⟨
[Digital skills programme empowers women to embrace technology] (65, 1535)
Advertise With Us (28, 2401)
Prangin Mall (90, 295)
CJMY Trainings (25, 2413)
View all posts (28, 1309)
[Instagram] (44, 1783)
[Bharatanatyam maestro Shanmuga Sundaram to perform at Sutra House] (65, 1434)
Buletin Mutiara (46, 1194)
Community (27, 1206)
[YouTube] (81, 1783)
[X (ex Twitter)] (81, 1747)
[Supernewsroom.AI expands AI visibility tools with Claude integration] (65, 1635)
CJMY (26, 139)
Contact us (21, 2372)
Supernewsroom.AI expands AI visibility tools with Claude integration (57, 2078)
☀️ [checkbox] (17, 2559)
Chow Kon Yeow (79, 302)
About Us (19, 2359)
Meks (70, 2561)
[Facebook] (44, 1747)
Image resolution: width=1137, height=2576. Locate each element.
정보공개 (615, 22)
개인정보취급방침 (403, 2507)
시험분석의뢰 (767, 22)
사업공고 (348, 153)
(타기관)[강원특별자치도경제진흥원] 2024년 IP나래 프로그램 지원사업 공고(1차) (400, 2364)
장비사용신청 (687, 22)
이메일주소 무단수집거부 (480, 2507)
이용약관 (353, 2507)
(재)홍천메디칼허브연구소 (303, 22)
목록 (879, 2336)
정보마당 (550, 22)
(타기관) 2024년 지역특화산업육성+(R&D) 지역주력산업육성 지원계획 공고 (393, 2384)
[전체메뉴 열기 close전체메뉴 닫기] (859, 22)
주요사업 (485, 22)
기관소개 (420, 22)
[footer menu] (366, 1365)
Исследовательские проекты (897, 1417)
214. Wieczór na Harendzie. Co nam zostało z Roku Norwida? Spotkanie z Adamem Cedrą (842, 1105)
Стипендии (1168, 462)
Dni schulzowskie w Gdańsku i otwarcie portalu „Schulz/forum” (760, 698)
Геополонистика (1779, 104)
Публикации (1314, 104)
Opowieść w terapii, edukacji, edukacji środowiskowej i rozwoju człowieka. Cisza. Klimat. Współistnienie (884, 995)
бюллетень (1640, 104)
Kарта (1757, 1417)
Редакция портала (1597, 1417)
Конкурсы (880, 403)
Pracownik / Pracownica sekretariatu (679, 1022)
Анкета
⟩
**How to complete this task:** When the word "expands" occurs in a line above, list that line.

**Output:**
[Supernewsroom.AI expands AI visibility tools with Claude integration] (65, 1635)
Supernewsroom.AI expands AI visibility tools with Claude integration (57, 2078)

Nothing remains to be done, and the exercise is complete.